Nach dem in Bezug auf die angegriffene Sonderzahlung anzulegenden Prüfungsmaßstab gemäß § 80 Abs. 4 Satz 3 VwGO bestehen auch in Ansehung des Beschwerdevorbringens weder ernstliche Zweifel an der Rechtmäßigkeit des angefochtenen Sonderzahlungsbescheides vom 30. August 2010 (unter 1.) noch stellt dessen Vollziehung für die Antragstellerin eine unbillige Härte dar (nachfolgend 2.).
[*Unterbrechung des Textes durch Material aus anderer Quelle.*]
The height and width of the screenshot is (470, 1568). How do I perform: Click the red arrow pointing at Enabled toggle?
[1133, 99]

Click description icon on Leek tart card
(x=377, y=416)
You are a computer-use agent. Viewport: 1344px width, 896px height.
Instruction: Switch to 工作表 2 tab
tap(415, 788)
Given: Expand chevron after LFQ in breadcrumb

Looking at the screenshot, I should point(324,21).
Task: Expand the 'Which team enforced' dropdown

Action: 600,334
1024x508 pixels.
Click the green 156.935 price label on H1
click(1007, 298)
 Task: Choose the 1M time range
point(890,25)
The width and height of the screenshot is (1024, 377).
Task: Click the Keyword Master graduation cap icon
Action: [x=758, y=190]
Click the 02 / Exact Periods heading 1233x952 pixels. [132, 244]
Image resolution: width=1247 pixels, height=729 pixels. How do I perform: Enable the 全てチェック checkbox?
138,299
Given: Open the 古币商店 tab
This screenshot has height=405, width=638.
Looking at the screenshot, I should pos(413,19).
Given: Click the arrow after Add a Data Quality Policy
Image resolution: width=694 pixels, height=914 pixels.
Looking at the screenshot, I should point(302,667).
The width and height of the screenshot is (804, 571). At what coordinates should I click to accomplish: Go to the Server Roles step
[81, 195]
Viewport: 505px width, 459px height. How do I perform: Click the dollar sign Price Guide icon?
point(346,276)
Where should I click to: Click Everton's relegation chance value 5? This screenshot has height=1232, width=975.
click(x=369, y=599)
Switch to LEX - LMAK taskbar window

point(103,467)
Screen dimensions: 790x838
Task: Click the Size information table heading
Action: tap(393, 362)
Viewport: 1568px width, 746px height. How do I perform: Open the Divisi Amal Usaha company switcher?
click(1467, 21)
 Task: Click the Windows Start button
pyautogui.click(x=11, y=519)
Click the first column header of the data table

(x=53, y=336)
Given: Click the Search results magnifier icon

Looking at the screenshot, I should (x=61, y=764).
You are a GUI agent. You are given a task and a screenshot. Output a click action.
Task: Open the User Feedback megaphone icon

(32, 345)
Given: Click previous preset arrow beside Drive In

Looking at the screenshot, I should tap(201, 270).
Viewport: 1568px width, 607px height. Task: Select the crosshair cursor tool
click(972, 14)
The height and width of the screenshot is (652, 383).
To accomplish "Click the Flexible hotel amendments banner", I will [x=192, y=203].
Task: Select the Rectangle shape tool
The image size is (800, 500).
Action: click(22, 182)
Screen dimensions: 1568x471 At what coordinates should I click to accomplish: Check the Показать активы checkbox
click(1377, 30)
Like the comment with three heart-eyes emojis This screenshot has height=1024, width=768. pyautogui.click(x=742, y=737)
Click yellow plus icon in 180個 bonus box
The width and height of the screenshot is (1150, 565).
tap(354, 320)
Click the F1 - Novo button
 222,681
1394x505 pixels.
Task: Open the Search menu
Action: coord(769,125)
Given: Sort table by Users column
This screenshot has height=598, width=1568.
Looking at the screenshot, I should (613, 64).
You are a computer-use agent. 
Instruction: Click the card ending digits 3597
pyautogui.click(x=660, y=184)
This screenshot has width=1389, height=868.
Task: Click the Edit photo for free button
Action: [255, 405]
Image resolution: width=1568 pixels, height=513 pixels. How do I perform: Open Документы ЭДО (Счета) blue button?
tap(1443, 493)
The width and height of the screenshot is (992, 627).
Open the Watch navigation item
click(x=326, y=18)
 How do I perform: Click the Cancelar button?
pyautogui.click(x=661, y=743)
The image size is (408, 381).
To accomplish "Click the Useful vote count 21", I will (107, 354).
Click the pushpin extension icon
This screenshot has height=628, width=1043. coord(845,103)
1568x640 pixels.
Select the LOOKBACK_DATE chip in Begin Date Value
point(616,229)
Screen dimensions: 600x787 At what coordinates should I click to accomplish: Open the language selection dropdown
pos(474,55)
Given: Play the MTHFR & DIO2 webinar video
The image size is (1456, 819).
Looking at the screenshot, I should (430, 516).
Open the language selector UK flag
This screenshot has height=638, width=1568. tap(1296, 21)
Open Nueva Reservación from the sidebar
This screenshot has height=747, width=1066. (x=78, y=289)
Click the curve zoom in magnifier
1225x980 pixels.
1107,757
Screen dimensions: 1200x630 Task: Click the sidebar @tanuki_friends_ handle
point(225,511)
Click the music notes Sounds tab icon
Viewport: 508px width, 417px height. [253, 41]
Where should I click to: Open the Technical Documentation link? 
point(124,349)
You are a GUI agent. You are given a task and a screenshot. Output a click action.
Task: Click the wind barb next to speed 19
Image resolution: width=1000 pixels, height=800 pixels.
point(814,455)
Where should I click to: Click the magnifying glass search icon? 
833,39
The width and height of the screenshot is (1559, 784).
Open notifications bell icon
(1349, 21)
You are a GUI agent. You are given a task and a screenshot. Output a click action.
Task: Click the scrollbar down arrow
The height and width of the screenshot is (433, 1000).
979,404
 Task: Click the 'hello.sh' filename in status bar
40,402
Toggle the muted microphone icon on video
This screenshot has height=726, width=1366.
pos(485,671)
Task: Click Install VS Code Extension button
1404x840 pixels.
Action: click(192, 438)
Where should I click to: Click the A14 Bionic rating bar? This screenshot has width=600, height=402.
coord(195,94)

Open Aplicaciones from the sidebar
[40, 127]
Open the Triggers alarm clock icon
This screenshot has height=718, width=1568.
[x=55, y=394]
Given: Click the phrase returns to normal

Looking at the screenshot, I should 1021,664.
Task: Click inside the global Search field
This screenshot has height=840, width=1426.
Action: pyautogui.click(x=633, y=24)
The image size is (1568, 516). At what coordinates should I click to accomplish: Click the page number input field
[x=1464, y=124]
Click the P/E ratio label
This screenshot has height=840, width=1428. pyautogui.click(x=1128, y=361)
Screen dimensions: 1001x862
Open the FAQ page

1. Ernstliche Zweifel an der Rechtmäßigkeit einer Abgabenforderung sind erst dann gegeben, wenn bei summarischer Prüfung der Sach- und Rechtslage ein Erfolg des Rechtsmittels im Hauptsacheverfahren wahrscheinlicher ist als ein Unterliegen (ständige Rechtsprechung des beschließenden Senats, vgl. etwa Senatsbeschluss vom 17. Oktober 2013 - OVG 1 S 235.13 -, Abdruck S. 2 f. m.w.N.). Dies ist hier nicht der Fall.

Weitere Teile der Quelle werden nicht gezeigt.